Inadimplência entre pessoas físicas atinge maior nível desde 2011

© Marcello Casal jr/Agência Brasil
Mesmo com o Desenrola 2.0 em vigor, a inadimplência entre pessoas físicas atingiu 5,81% em julho, o maior nível desde 2011, segundo o Banco Central.
A inadimplência nas operações de crédito bancário voltou a subir em julho e atingiu um novo recorde no Brasil, mesmo após o lançamento do Desenrola 2.0, programa do governo federal criado para facilitar a renegociação de dívidas. Os dados, divulgados pelo Banco Central nesta sexta-feira (28), revelam que a taxa de inadimplência entre pessoas físicas chegou a 5,81% em julho, o maior percentual registrado desde o início da série histórica, em 2011.
O resultado evidencia que as dificuldades das famílias para manter as contas em dia continuam avançando, apesar das iniciativas de renegociação lançadas pelo governo. O Desenrola 2.0 entrou em vigor em maio e permite a renegociação de determinadas dívidas com condições mais favoráveis, tendo sido criado justamente diante do elevado endividamento das famílias brasileiras, com o objetivo de reduzir a inadimplência e facilitar o acesso ao crédito.
A alta da inadimplência ocorre também em um ambiente de juros elevados.
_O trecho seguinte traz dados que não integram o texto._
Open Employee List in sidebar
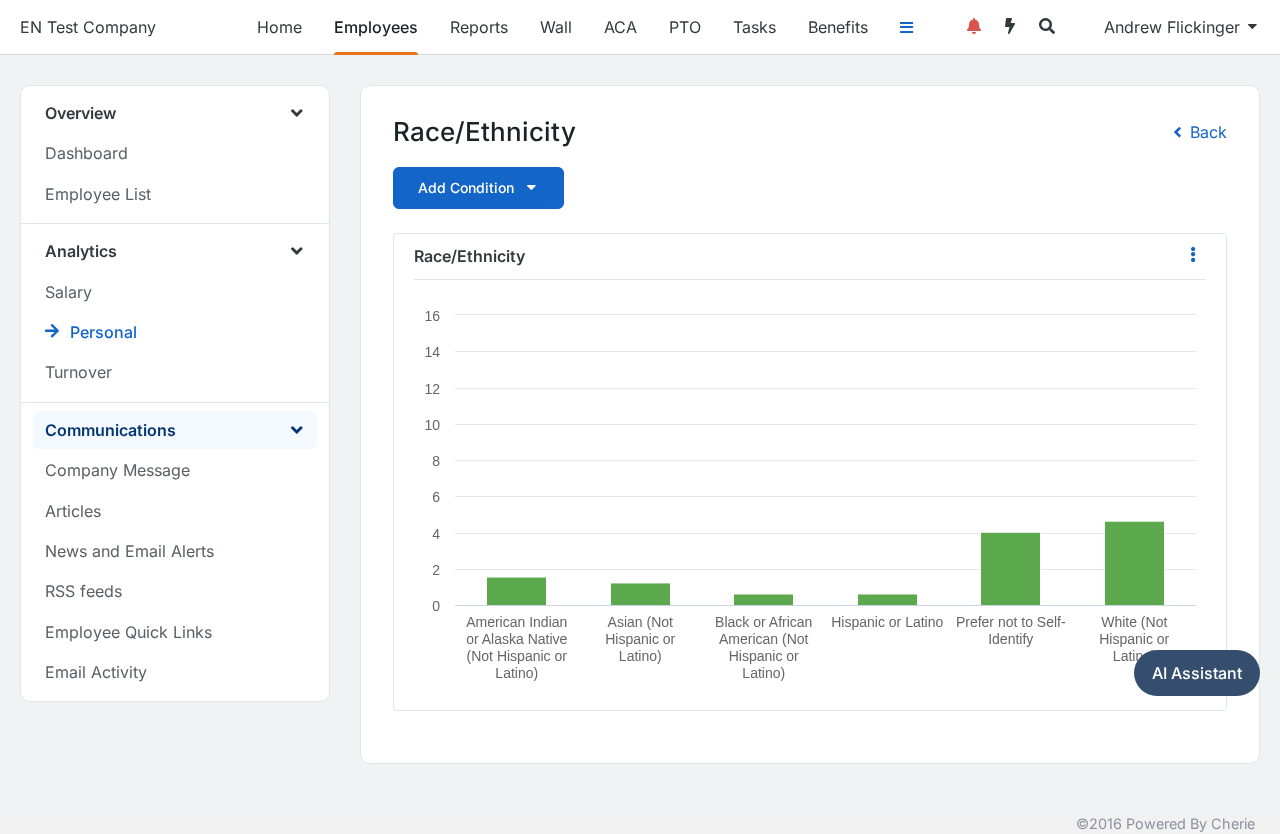 [x=98, y=194]
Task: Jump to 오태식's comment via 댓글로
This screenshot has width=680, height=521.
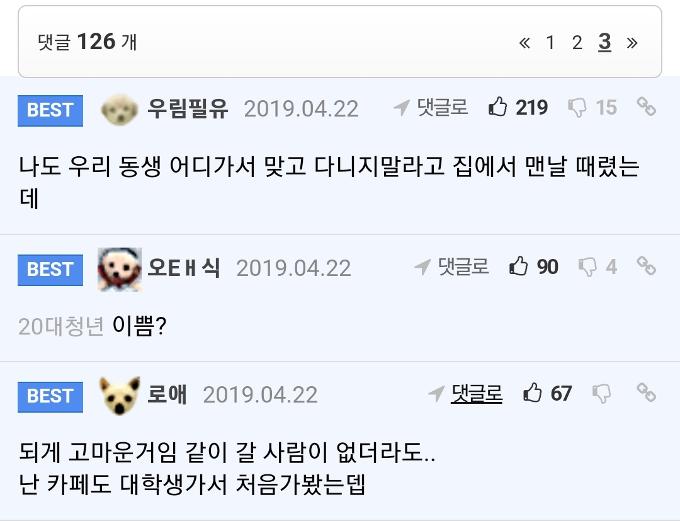Action: point(452,267)
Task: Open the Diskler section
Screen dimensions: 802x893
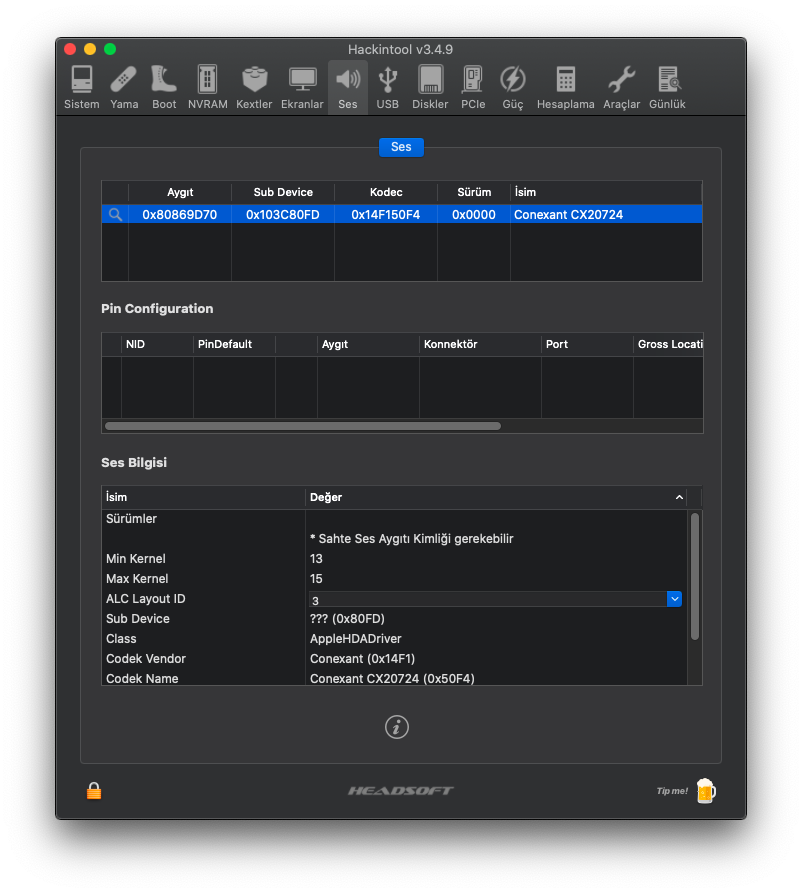Action: [430, 86]
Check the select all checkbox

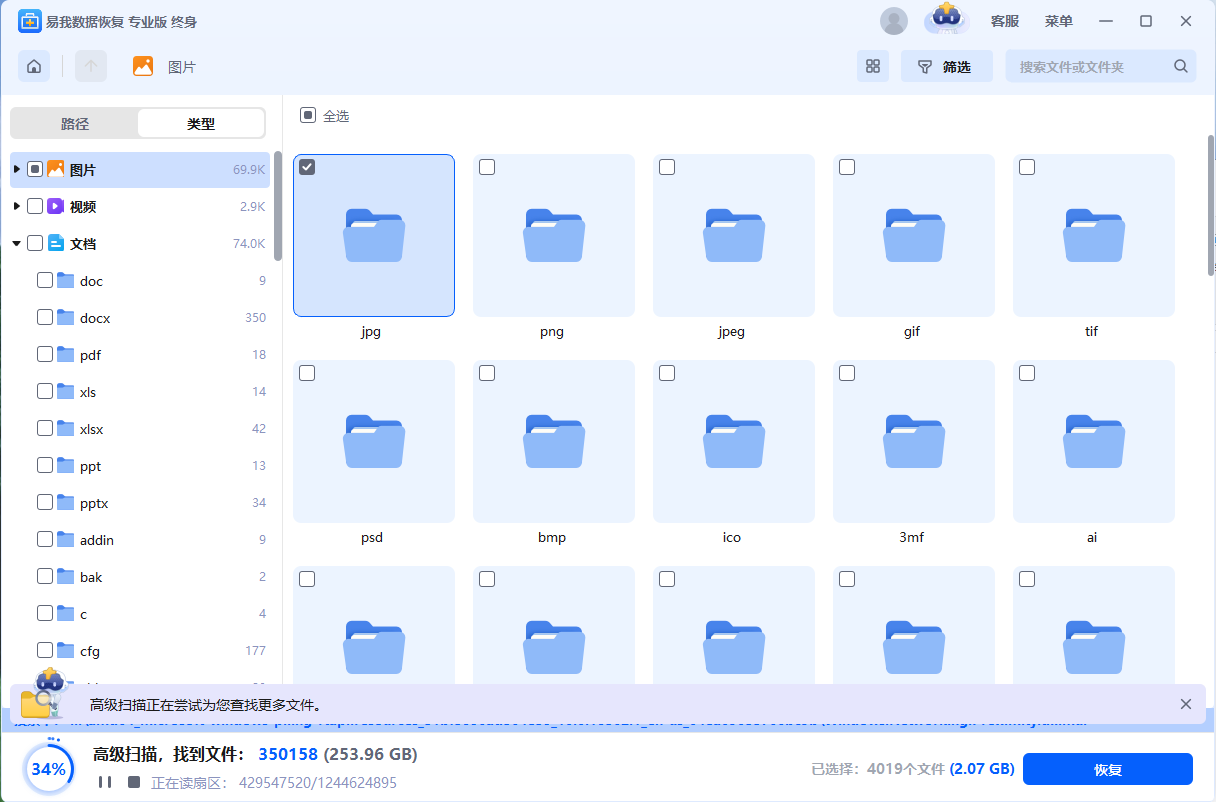(308, 116)
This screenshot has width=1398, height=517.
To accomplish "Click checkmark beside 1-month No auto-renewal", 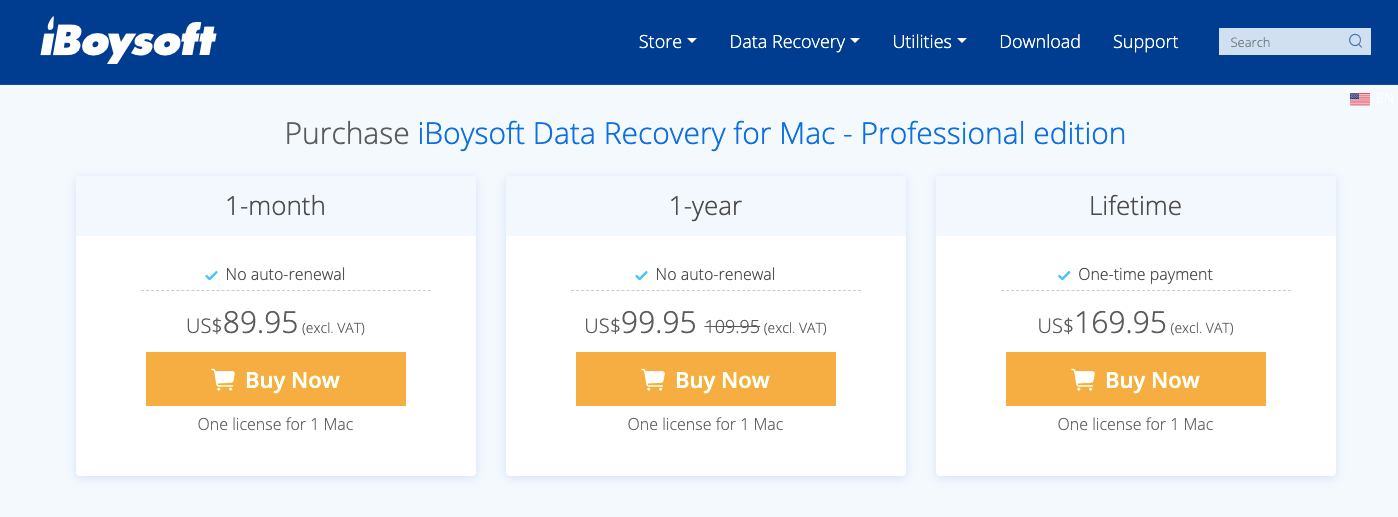I will [x=211, y=275].
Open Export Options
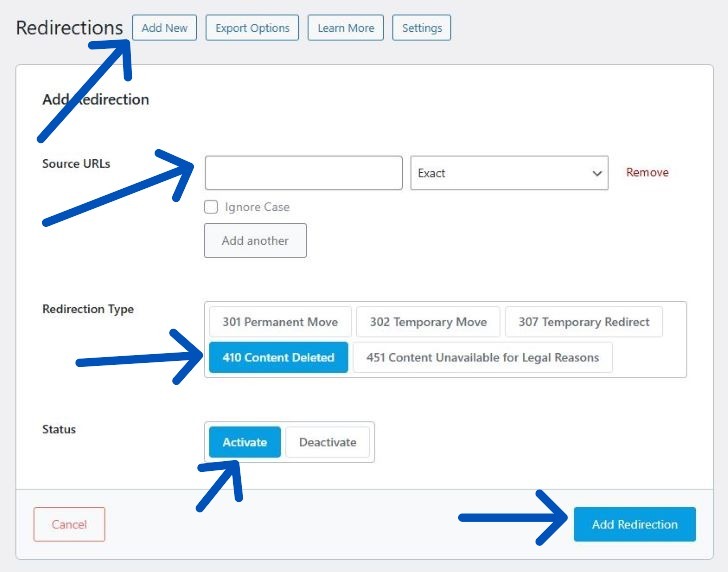 252,28
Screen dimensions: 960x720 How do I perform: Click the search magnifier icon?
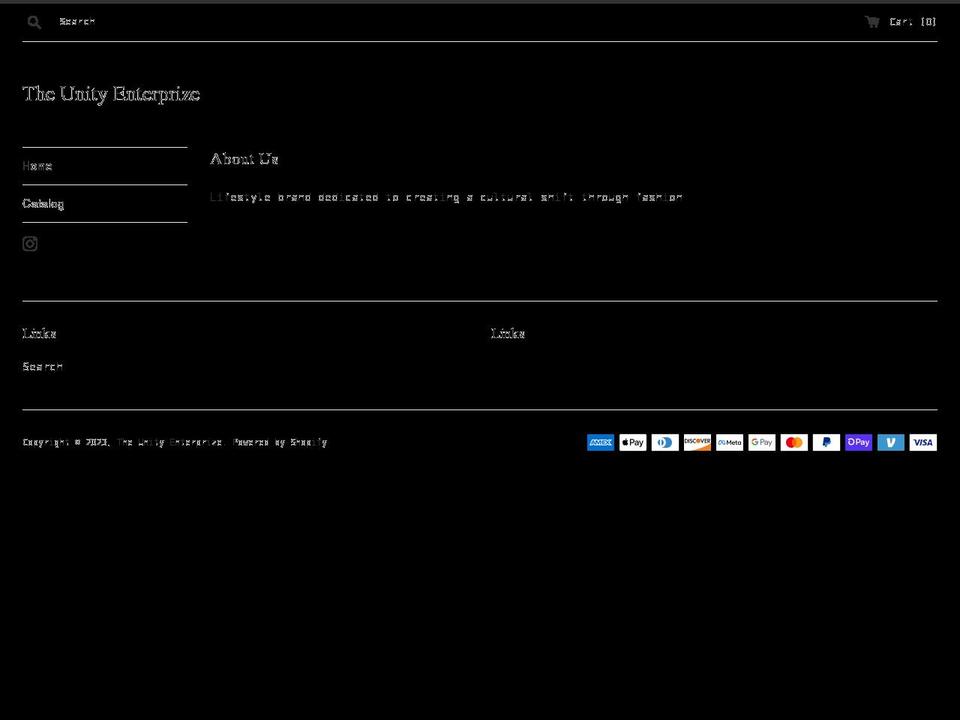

As taxas cobradas pelos bancos continuam pressionando o orçamento dos consumidores e dificultando a reorganização das finanças pessoais. Outros indicadores recentes apontam para um alto nível de comprometimento financeiro das famílias, com milhões de brasileiros enfrentando dificuldades para quitar seus compromissos. A situação é acompanhada de perto pelo Banco Central, pois o aumento da inadimplência pode afetar a qualidade das carteiras de crédito das instituições financeiras e, consequentemente, influenciar as condições para novos empréstimos.
Em julho, a inadimplência entre pessoas físicas alcançou o maior nível da série histórica, reforçando o desafio do governo de garantir que os programas de renegociação tenham efeito permanente sobre as finanças das famílias. O resultado também demonstra que renegociar dívidas não significa, necessariamente, eliminar o problema. Para especialistas, a recuperação financeira depende da capacidade das famílias de retomar o pagamento das parcelas e evitar a contratação de novas dívidas. Assim, mesmo com o Desenrola 2.0 em andamento, os dados de julho indicam que a inadimplência bancária segue sendo um dos principais desafios para o consumidor brasileiro.